# Module

In [1]:
# From the repository
from util import *
from read_data import *
data_names = list(name2file_name.keys())
print(data_names)

# Basic modules
import os
import glob
import networkx as nx
import numpy as np
import pandas as pd
import matplotlib.pyplot as plt
import seaborn as sns
from graph_tool.all import *

#name = "wiod2016"
name = data_names[3]
print("We are going to use: " + name)
# Enable original_format to use the format as originally provided
data_dict = get_data(name,original_format=False)
data_dict.keys()
#df_nodes = data_dict["df_nodes"]
df_edges = data_dict["df_edges"]

df_edges = df_edges[["source","target"]].drop_duplicates()
cond = df_edges["source"] != df_edges["target"]
df_edges = df_edges.loc[cond].copy()

['blogcatalog', 'homosapiens', 'wikipos', 'enron', 'unvote', 'untrade', 'uslegis_net', 'uslegis_net_small_dyn', 'uslegis_net_dyn', 'uslegis_hyp_dyn', 'contacts', 'dawn_net', 'dawn_hyp', 'ndc_net', 'ndc_hyp', 'coauth_dblp_net', 'coauth_dblp_hyp', 'wiod2016', 'wiod2013', 'wiodlong', 'eth', 'bitcoinalpha', 'bitcoinotc', 'uscourt']
We are going to use: enron


# Create Grah Object

In [2]:
g = Graph()
uni_nodes = list(set(df_edges["source"]))
uni_nodes.extend(list(set(df_edges["target"])))
uni_nodes = list(set(uni_nodes))  

node2index = dict()
for i in range(len(uni_nodes)):
    node2index.update({uni_nodes[i]:i})
    

g.add_vertex(len(uni_nodes))
weight = g.new_edge_property("double")


for i in range(len(df_edges)):
    
    source_index = node2index[df_edges["source"].iloc[i]]
    target_index = node2index[df_edges["target"].iloc[i]]
    e = g.add_edge(g.vertex(source_index),g.vertex(target_index))
    weight[e] = 1

g.edge_properties["weight"] = weight

# Approximation but it works well

Return stochastic block model

In [4]:
%%time
state_ndc = minimize_nested_blockmodel_dl(g, state_args=dict(deg_corr=False))
state_dc  = minimize_nested_blockmodel_dl(g, state_args=dict(deg_corr=True))

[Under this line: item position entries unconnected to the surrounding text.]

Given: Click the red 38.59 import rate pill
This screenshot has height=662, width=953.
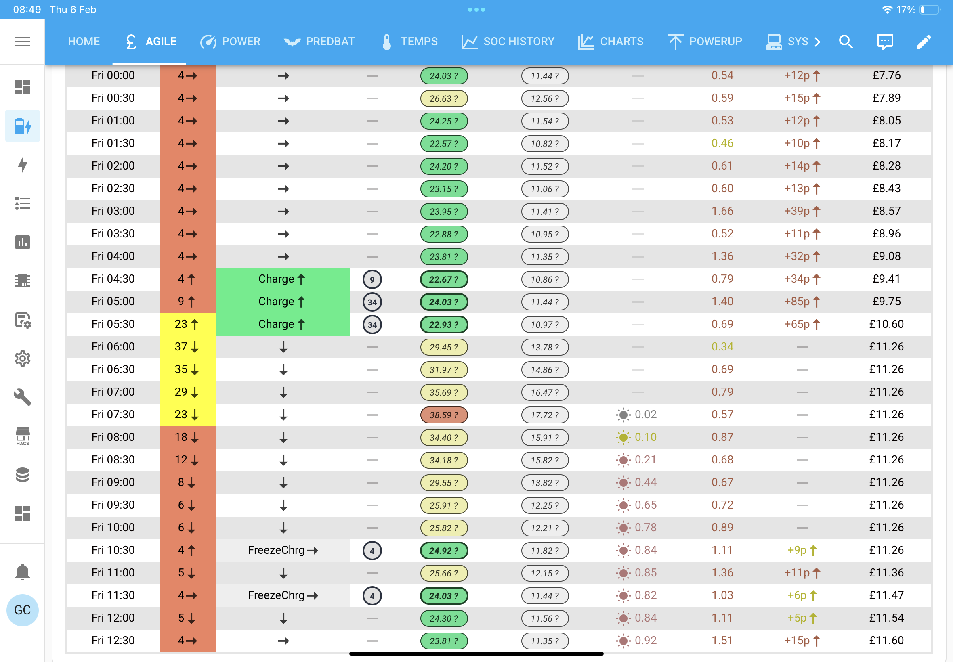Looking at the screenshot, I should pyautogui.click(x=444, y=415).
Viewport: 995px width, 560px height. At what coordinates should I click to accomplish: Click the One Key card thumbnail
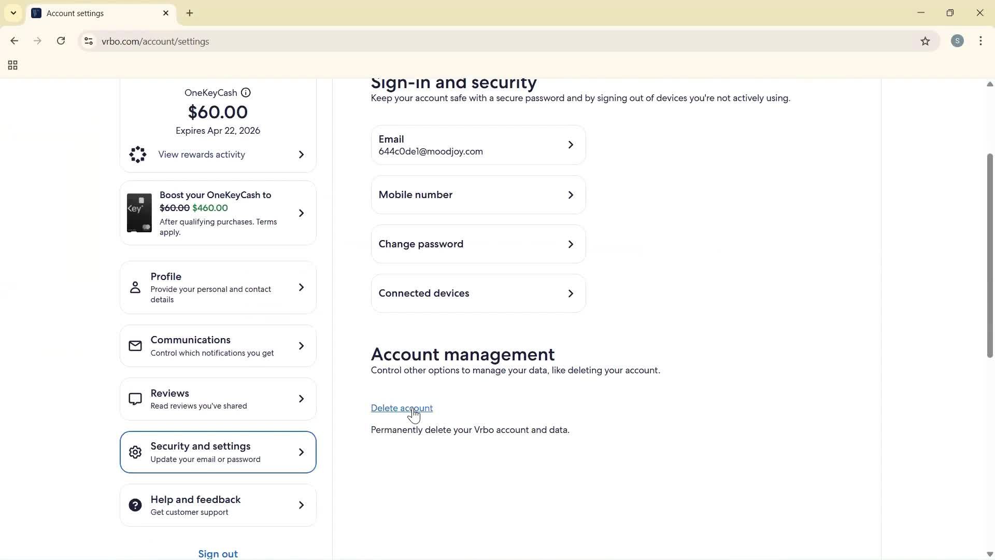pyautogui.click(x=139, y=213)
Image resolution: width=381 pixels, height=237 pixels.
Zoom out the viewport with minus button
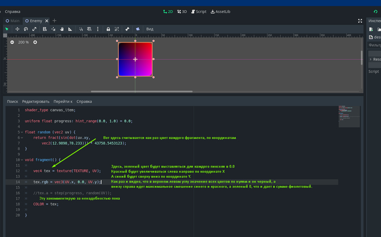click(x=12, y=42)

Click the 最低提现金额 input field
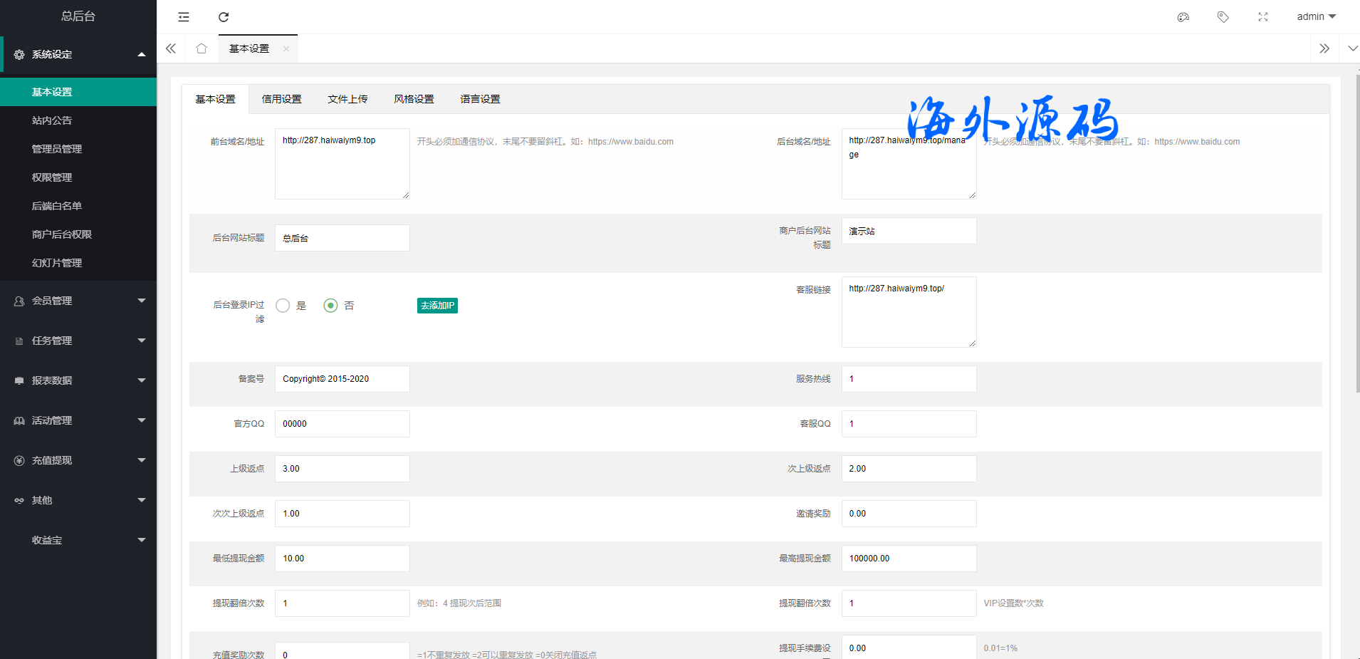[342, 559]
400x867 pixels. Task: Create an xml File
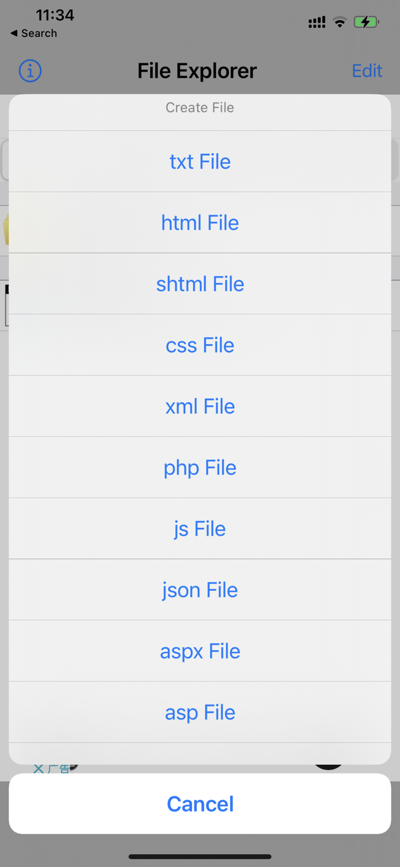[x=200, y=406]
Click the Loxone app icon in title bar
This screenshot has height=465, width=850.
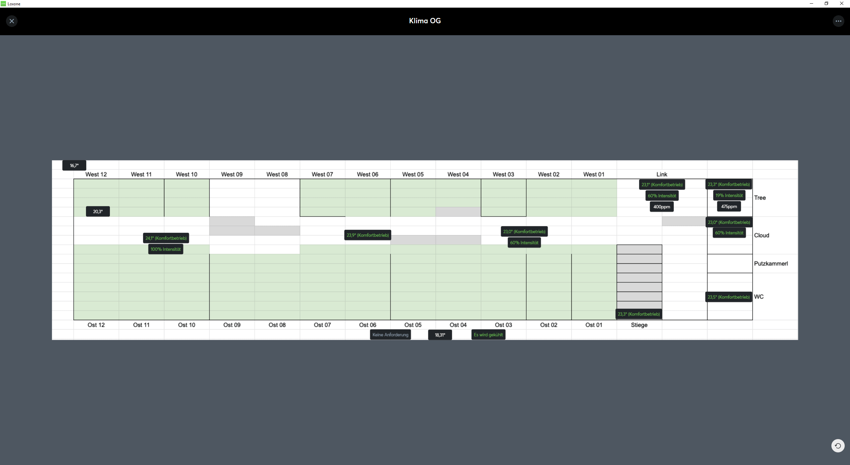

print("Non-degree-corrected DL:\t", state_ndc.entropy())
print("Degree-corrected DL:\t", state_dc.entropy())

Non-degree-corrected DL:	 8045.926370061207
Degree-corrected DL:	 7948.366998416335
CPU times: user 1.52 s, sys: 2.33 ms, total: 1.52 s
Wall time: 1.52 s


# If you want to refine your result

In [5]:
%%time
if 1 == 0:
    state_ndc = NestedBlockState(g,state_args=dict(deg_corr=False))
    state_dc = NestedBlockState(g,state_args=dict(deg_corr=True))


    # Now we run 1000 sweeps of the MCMC

    dS, nmoves = 0, 0
    for i in range(100):
        ret = state_ndc.multiflip_mcmc_sweep(niter=10)
        dS += ret[0]
        nmoves += ret[1]
    print("Change in description length:", dS)
    print("Number of accepted vertex moves:", nmoves)


    dS, nmoves = 0, 0
    for i in range(100):
        ret = state_dc.multiflip_mcmc_sweep(niter=10)
        dS += ret[0]
        nmoves += ret[1]
    print("Change in description length:", dS)
    print("Number of accepted vertex moves:", nmoves)


    print("Non-degree-corrected DL:\t", state_ndc.entropy())
    print("Degree-corrected DL:\t", state_dc.entropy())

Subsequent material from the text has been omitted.